▶ _WORK INSTRUCTION_: For the entries below, print exactly the lines between the line holding "Task: Click the" and the line holding "is (514, 1029).", inclusive, and nothing else.

[Records contained in a dataset]
Content starts
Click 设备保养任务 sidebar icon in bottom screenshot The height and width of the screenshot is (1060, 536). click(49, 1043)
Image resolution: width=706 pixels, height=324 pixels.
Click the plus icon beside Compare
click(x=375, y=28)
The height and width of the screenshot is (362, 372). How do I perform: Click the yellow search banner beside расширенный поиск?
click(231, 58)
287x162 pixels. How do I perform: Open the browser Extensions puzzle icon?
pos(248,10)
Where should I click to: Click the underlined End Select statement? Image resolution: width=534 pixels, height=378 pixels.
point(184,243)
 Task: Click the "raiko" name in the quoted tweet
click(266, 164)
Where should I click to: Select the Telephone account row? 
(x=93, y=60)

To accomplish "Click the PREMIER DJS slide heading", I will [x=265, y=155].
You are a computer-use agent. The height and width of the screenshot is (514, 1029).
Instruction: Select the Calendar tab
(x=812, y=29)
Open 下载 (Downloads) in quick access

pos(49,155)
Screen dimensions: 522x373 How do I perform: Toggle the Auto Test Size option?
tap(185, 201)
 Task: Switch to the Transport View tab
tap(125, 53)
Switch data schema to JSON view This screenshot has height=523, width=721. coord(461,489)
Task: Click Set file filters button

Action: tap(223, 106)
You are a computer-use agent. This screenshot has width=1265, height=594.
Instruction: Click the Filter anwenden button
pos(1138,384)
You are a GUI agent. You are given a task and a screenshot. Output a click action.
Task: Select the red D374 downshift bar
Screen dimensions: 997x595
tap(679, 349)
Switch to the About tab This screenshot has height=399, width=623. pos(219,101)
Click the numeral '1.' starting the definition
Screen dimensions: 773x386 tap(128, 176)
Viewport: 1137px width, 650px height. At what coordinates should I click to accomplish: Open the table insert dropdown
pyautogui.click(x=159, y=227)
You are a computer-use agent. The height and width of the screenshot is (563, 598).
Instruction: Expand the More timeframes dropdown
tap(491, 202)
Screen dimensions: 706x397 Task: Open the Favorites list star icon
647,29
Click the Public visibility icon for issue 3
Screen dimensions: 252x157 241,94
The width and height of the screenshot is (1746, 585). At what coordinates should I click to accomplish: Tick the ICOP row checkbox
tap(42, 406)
Content ends
▶ _RESPONSE_:
 Task: Click the "raiko" name in the quoted tweet
click(266, 164)
Where should I click to: Select the Telephone account row? 
(x=93, y=60)

To accomplish "Click the PREMIER DJS slide heading", I will [x=265, y=155].
You are a computer-use agent. The height and width of the screenshot is (514, 1029).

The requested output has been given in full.